▶ _Dataset_
-------------------------
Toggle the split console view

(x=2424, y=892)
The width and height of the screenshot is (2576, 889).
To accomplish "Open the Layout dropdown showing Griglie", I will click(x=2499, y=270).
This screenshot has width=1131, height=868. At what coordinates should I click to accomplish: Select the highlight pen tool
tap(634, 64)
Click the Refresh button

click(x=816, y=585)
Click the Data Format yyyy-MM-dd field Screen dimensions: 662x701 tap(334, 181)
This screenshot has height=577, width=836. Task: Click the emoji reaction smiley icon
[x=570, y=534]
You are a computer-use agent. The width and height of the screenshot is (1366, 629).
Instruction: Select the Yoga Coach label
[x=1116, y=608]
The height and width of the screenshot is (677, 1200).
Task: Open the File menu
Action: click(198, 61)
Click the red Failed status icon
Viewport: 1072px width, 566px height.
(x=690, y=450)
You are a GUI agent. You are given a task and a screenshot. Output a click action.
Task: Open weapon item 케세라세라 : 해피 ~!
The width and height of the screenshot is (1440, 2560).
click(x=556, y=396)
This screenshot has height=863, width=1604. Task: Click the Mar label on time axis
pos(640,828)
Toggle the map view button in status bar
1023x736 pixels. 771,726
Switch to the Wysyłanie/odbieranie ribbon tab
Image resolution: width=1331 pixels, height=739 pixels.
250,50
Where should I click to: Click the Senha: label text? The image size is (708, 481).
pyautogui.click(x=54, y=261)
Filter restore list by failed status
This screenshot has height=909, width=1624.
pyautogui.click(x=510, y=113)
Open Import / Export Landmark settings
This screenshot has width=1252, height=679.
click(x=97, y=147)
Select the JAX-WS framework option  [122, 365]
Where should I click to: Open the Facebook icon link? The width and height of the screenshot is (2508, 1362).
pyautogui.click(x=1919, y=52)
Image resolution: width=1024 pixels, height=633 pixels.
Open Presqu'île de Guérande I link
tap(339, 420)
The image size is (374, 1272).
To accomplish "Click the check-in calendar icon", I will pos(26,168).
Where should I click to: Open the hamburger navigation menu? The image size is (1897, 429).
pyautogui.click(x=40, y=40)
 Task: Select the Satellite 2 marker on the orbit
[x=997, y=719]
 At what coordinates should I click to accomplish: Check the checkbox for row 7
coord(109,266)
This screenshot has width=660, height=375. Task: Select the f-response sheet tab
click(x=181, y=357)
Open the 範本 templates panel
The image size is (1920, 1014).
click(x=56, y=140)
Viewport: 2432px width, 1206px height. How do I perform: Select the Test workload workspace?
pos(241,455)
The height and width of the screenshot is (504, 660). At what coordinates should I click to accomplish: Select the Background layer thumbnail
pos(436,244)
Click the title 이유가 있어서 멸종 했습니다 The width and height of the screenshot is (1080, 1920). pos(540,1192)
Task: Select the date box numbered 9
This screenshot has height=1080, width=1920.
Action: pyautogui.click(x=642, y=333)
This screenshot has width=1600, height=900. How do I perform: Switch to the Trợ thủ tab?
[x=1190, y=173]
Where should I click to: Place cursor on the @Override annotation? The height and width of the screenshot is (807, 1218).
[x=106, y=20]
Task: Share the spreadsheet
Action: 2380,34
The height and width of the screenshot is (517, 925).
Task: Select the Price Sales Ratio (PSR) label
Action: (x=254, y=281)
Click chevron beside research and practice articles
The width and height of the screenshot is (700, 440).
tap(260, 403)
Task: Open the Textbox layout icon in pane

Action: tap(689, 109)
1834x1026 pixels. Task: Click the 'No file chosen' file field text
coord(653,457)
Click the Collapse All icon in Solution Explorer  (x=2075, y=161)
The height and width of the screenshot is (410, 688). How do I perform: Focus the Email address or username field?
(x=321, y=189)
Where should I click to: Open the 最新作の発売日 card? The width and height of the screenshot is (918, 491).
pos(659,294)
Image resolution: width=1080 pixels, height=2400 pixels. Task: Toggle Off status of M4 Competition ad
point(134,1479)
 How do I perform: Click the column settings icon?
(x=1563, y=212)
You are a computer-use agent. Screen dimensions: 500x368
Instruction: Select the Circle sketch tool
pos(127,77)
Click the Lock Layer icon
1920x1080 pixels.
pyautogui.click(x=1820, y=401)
-------------------------
▶ _Task_
Can you convert all of the entries above into a Markdown table with the columns "Row" and "Line"? Put a row number and one line in each row, and leave out blank lines.

▶ _Task output_
| Row | Line |
|---|---|
| 1 | Toggle the split console view |
| 2 | (x=2424, y=892) |
| 3 | The width and height of the screenshot is (2576, 889). |
| 4 | To accomplish "Open the Layout dropdown showing Griglie", I will click(x=2499, y=270). |
| 5 | This screenshot has width=1131, height=868. At what coordinates should I click to accomplish: Select the highlight pen tool |
| 6 | tap(634, 64) |
| 7 | Click the Refresh button |
| 8 | click(x=816, y=585) |
| 9 | Click the Data Format yyyy-MM-dd field Screen dimensions: 662x701 tap(334, 181) |
| 10 | This screenshot has height=577, width=836. Task: Click the emoji reaction smiley icon |
| 11 | [x=570, y=534] |
| 12 | You are a computer-use agent. The width and height of the screenshot is (1366, 629). |
| 13 | Instruction: Select the Yoga Coach label |
| 14 | [x=1116, y=608] |
| 15 | The height and width of the screenshot is (677, 1200). |
| 16 | Task: Open the File menu |
| 17 | Action: click(198, 61) |
| 18 | Click the red Failed status icon |
| 19 | Viewport: 1072px width, 566px height. |
| 20 | (x=690, y=450) |
| 21 | You are a GUI agent. You are given a task and a screenshot. Output a click action. |
| 22 | Task: Open weapon item 케세라세라 : 해피 ~! |
| 23 | The width and height of the screenshot is (1440, 2560). |
| 24 | click(x=556, y=396) |
| 25 | This screenshot has height=863, width=1604. Task: Click the Mar label on time axis |
| 26 | pos(640,828) |
| 27 | Toggle the map view button in status bar |
| 28 | 1023x736 pixels. 771,726 |
| 29 | Switch to the Wysyłanie/odbieranie ribbon tab |
| 30 | Image resolution: width=1331 pixels, height=739 pixels. |
| 31 | 250,50 |
| 32 | Where should I click to: Click the Senha: label text? The image size is (708, 481). |
| 33 | pyautogui.click(x=54, y=261) |
| 34 | Filter restore list by failed status |
| 35 | This screenshot has height=909, width=1624. |
| 36 | pyautogui.click(x=510, y=113) |
| 37 | Open Import / Export Landmark settings |
| 38 | This screenshot has width=1252, height=679. |
| 39 | click(x=97, y=147) |
| 40 | Select the JAX-WS framework option  [122, 365] |
| 41 | Where should I click to: Open the Facebook icon link? The width and height of the screenshot is (2508, 1362). |
| 42 | pyautogui.click(x=1919, y=52) |
| 43 | Image resolution: width=1024 pixels, height=633 pixels. |
| 44 | Open Presqu'île de Guérande I link |
| 45 | tap(339, 420) |
| 46 | The image size is (374, 1272). |
| 47 | To accomplish "Click the check-in calendar icon", I will pos(26,168). |
| 48 | Where should I click to: Open the hamburger navigation menu? The image size is (1897, 429). |
| 49 | pyautogui.click(x=40, y=40) |
| 50 |  Task: Select the Satellite 2 marker on the orbit |
| 51 | [x=997, y=719] |
| 52 |  At what coordinates should I click to accomplish: Check the checkbox for row 7 |
| 53 | coord(109,266) |
| 54 | This screenshot has width=660, height=375. Task: Select the f-response sheet tab |
| 55 | click(x=181, y=357) |
| 56 | Open the 範本 templates panel |
| 57 | The image size is (1920, 1014). |
| 58 | click(x=56, y=140) |
| 59 | Viewport: 2432px width, 1206px height. How do I perform: Select the Test workload workspace? |
| 60 | pos(241,455) |
| 61 | The height and width of the screenshot is (504, 660). At what coordinates should I click to accomplish: Select the Background layer thumbnail |
| 62 | pos(436,244) |
| 63 | Click the title 이유가 있어서 멸종 했습니다 The width and height of the screenshot is (1080, 1920). pos(540,1192) |
| 64 | Task: Select the date box numbered 9 |
| 65 | This screenshot has height=1080, width=1920. |
| 66 | Action: pyautogui.click(x=642, y=333) |
| 67 | This screenshot has width=1600, height=900. How do I perform: Switch to the Trợ thủ tab? |
| 68 | [x=1190, y=173] |
| 69 | Where should I click to: Place cursor on the @Override annotation? The height and width of the screenshot is (807, 1218). |
| 70 | [x=106, y=20] |
| 71 | Task: Share the spreadsheet |
| 72 | Action: 2380,34 |
| 73 | The height and width of the screenshot is (517, 925). |
| 74 | Task: Select the Price Sales Ratio (PSR) label |
| 75 | Action: (x=254, y=281) |
| 76 | Click chevron beside research and practice articles |
| 77 | The width and height of the screenshot is (700, 440). |
| 78 | tap(260, 403) |
| 79 | Task: Open the Textbox layout icon in pane |
| 80 | Action: tap(689, 109) |
| 81 | 1834x1026 pixels. Task: Click the 'No file chosen' file field text |
| 82 | coord(653,457) |
| 83 | Click the Collapse All icon in Solution Explorer  (x=2075, y=161) |
| 84 | The height and width of the screenshot is (410, 688). How do I perform: Focus the Email address or username field? |
| 85 | (x=321, y=189) |
| 86 | Where should I click to: Open the 最新作の発売日 card? The width and height of the screenshot is (918, 491). |
| 87 | pos(659,294) |
| 88 | Image resolution: width=1080 pixels, height=2400 pixels. Task: Toggle Off status of M4 Competition ad |
| 89 | point(134,1479) |
| 90 |  How do I perform: Click the column settings icon? |
| 91 | (x=1563, y=212) |
| 92 | You are a computer-use agent. Screen dimensions: 500x368 |
| 93 | Instruction: Select the Circle sketch tool |
| 94 | pos(127,77) |
| 95 | Click the Lock Layer icon |
| 96 | 1920x1080 pixels. |
| 97 | pyautogui.click(x=1820, y=401) |